[Text extract]:
# Leaking problem on La Spaziale s5 ek2 compact



## Gabrofi (May 3, 2018)

Hi there,few days ago the water in the system start leaking from the one of the shower plate,when I start to make a coffee with the other one more water comes down. Any ideas wheres the problem from? Theres a video to see properly. Thanks


----------



## espressotechno (Apr 11, 2011)

The solenoid valve on the group head is not closing properly & is allowing water to leak out, probably due to scale buildup.

Get a new solenoid valve fitted (it may be worth having a new valve fitted to the "good" group at the same time)


----------



## Gabrofi (May 3, 2018)

Thanks for ur help, I just want to know where I can get this from cause found some similar but is not exactly the same . Thanks a lot


----------



## espressotechno (Apr 11, 2011)

Spaziale use either Parker, Lucifer, or maybe ODE solenoid valves: The make will be on the side of the coil (the black cube). All the valve bases are identical.

Parker & Lucifer are easier to source.

If you decide to fit 2 new valves, just fit the same make on both groups.

PM me with details and I'll give you prices.


----------



## Gabrofi (May 3, 2018)

Hi there, is it necessary to fit both of them cause the problem is with the one of them ?


----------



## Guest (Jul 9, 2019)

*
espressotechno - How do I make contact with you off list ? - Thanks
*


----------

[What you need to do]:
Copy the La Spaziale leak thread again, beginning at the words "Spaziale use either" and ending after "bases are identical.", and change "black cube" to "dark housing" in that passage.

[Dataset entries]:
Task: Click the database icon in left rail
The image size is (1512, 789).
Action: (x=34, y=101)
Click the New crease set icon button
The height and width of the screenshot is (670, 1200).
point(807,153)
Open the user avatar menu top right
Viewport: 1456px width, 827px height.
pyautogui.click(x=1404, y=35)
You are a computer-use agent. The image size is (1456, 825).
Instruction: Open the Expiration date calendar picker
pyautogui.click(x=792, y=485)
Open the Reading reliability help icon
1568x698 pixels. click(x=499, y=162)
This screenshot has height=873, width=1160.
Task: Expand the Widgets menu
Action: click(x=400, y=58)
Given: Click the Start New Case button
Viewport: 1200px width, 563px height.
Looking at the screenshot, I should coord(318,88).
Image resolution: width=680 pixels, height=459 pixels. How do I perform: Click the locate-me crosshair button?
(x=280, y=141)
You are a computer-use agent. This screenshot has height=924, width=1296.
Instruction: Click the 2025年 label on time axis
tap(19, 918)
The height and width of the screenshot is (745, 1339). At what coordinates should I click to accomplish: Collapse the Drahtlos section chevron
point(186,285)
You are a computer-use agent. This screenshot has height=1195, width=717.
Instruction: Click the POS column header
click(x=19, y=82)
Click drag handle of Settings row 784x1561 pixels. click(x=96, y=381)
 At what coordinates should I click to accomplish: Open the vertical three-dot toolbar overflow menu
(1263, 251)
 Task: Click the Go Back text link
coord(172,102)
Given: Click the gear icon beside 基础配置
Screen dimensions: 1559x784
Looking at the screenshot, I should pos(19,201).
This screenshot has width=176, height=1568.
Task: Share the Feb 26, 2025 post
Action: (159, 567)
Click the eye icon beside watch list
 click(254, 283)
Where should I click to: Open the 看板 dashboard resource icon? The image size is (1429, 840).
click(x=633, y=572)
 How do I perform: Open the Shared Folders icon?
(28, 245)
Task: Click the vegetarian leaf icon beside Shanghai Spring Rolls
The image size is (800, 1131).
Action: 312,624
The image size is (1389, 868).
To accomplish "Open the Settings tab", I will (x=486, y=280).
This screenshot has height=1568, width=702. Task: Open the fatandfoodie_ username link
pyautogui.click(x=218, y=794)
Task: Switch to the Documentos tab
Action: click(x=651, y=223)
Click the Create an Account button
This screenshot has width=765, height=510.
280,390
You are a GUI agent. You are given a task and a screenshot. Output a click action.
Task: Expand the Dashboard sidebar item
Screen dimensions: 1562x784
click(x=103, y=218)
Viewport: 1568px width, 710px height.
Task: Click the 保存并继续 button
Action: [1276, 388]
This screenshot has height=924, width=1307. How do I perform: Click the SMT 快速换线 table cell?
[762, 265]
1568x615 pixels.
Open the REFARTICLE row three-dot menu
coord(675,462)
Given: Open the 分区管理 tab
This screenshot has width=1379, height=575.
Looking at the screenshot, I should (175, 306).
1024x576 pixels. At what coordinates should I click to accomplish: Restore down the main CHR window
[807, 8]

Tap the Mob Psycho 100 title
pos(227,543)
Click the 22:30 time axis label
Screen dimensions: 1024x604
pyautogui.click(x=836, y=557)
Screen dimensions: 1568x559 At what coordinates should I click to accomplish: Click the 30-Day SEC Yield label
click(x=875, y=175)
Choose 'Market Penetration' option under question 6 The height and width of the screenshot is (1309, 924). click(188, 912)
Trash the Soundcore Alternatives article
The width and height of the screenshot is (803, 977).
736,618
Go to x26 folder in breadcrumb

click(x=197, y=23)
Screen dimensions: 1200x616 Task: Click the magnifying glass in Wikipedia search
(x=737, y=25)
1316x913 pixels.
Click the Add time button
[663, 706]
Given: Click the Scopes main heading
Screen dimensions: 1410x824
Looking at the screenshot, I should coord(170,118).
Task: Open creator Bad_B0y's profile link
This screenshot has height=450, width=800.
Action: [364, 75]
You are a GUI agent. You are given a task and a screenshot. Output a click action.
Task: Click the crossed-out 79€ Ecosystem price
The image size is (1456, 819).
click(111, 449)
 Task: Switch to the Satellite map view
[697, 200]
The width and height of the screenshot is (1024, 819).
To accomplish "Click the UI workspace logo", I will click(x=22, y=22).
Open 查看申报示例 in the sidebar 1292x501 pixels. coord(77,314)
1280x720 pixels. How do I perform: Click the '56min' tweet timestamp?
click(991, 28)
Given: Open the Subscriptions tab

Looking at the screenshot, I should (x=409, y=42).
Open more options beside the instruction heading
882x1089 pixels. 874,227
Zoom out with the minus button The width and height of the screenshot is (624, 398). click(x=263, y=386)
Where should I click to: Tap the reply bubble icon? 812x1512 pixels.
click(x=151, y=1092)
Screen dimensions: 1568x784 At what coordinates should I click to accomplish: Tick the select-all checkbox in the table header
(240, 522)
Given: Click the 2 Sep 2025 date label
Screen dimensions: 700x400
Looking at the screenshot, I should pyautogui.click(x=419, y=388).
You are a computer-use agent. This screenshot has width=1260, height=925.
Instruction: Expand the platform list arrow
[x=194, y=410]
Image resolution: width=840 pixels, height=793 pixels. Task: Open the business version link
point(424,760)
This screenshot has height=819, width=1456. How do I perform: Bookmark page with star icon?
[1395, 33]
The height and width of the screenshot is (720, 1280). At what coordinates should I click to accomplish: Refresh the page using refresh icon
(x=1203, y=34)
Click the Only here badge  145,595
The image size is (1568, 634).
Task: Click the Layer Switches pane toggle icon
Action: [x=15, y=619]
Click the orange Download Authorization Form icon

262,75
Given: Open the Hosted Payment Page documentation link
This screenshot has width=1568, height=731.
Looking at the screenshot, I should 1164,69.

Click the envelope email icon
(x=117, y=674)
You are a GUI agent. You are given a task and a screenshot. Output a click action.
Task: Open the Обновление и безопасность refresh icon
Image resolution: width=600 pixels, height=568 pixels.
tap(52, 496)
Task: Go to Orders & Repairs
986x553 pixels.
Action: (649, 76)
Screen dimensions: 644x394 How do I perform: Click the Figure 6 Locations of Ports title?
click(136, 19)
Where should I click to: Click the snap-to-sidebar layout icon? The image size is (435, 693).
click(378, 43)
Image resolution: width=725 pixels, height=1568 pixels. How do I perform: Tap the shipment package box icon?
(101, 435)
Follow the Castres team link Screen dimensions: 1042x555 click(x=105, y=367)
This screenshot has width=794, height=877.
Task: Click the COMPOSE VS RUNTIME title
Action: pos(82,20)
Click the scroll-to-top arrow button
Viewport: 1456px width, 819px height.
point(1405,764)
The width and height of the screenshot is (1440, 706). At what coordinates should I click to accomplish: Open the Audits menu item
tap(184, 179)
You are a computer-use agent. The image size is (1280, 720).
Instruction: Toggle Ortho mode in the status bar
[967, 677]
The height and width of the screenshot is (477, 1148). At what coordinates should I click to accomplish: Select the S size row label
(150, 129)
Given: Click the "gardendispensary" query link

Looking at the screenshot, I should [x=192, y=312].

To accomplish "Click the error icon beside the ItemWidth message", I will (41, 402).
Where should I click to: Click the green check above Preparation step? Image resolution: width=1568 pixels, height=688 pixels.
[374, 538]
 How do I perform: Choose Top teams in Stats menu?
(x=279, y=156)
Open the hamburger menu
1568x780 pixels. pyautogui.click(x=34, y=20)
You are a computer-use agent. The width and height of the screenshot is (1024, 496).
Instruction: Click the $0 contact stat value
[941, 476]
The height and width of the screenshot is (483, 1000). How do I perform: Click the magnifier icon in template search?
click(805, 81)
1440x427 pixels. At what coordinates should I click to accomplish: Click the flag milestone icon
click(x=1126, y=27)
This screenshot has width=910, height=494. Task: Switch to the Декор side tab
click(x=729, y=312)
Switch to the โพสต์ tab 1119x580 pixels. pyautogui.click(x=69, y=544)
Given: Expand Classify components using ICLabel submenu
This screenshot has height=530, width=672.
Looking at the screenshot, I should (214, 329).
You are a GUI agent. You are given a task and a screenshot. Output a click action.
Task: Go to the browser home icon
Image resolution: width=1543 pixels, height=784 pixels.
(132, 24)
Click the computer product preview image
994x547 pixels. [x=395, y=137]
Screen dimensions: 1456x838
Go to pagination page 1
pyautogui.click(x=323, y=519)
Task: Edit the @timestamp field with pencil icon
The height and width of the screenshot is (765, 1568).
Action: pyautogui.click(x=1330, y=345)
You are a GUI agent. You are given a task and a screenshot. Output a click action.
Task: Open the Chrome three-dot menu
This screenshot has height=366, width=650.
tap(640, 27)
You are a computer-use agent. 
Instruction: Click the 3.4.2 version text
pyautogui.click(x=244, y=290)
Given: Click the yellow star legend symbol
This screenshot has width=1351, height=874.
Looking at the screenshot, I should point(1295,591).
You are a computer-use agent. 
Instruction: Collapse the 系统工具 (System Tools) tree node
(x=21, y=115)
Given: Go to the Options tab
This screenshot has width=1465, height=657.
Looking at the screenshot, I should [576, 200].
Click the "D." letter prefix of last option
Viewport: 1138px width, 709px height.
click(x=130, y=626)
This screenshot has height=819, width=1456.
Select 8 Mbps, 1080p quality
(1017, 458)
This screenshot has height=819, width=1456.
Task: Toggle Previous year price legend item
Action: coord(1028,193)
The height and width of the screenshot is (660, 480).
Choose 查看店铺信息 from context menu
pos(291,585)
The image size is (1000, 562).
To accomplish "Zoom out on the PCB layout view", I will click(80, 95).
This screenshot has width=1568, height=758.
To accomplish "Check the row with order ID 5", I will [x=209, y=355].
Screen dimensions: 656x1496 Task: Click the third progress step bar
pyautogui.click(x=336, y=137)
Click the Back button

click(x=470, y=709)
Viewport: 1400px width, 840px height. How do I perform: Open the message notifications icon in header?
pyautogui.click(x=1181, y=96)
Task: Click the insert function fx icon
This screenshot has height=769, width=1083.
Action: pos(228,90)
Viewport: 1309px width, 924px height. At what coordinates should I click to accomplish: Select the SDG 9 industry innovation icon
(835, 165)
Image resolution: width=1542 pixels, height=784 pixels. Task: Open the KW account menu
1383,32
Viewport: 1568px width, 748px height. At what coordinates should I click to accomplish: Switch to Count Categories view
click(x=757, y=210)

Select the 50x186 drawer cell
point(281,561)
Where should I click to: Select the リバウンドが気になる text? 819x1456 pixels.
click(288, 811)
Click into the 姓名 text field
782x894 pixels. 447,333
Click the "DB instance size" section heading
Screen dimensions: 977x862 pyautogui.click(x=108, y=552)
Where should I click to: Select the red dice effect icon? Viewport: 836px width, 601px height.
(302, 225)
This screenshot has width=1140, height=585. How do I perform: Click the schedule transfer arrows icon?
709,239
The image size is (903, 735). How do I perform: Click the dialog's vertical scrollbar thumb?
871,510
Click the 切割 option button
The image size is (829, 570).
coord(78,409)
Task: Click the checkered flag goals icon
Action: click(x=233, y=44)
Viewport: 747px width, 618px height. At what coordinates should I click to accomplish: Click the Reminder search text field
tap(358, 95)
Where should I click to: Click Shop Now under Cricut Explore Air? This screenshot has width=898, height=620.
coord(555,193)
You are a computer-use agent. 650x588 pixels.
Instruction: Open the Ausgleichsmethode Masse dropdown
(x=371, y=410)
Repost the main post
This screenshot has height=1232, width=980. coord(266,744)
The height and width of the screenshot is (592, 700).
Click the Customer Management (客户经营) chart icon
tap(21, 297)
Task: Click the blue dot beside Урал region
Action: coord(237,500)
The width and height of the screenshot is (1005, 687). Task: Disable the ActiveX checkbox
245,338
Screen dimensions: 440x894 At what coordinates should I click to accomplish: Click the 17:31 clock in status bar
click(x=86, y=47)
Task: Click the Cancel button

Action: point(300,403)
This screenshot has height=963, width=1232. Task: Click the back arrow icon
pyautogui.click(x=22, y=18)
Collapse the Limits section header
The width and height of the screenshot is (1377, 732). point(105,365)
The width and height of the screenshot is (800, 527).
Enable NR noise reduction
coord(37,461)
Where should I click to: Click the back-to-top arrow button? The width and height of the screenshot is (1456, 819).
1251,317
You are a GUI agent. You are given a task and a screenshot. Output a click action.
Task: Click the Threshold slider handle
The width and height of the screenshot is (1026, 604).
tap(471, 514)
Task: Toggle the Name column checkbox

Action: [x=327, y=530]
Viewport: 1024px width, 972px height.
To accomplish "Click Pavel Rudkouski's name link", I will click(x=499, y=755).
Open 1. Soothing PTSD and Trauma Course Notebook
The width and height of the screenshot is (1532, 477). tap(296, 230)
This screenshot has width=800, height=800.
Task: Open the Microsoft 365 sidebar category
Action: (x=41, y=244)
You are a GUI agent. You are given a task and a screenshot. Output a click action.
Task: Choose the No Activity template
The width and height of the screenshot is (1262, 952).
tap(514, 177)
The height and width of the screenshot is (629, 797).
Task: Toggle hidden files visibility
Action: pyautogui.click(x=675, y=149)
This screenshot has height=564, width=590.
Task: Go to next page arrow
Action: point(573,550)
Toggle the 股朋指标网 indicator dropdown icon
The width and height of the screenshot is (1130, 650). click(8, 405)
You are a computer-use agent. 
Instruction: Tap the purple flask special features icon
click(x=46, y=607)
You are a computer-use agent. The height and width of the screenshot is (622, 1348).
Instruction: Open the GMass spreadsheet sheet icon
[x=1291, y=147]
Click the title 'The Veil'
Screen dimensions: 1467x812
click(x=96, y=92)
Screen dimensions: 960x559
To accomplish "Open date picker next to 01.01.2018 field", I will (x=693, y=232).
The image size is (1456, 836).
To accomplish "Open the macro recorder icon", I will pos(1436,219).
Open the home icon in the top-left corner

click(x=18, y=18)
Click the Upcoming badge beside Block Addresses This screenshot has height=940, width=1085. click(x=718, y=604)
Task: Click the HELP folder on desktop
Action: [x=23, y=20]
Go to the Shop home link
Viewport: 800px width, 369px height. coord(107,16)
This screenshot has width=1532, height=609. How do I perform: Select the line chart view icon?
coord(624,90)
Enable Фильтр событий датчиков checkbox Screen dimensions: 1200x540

[Solution below]:
Spaziale use either Parker, Lucifer, or maybe ODE solenoid valves: The make will be on the side of the coil (the dark housing). All the valve bases are identical.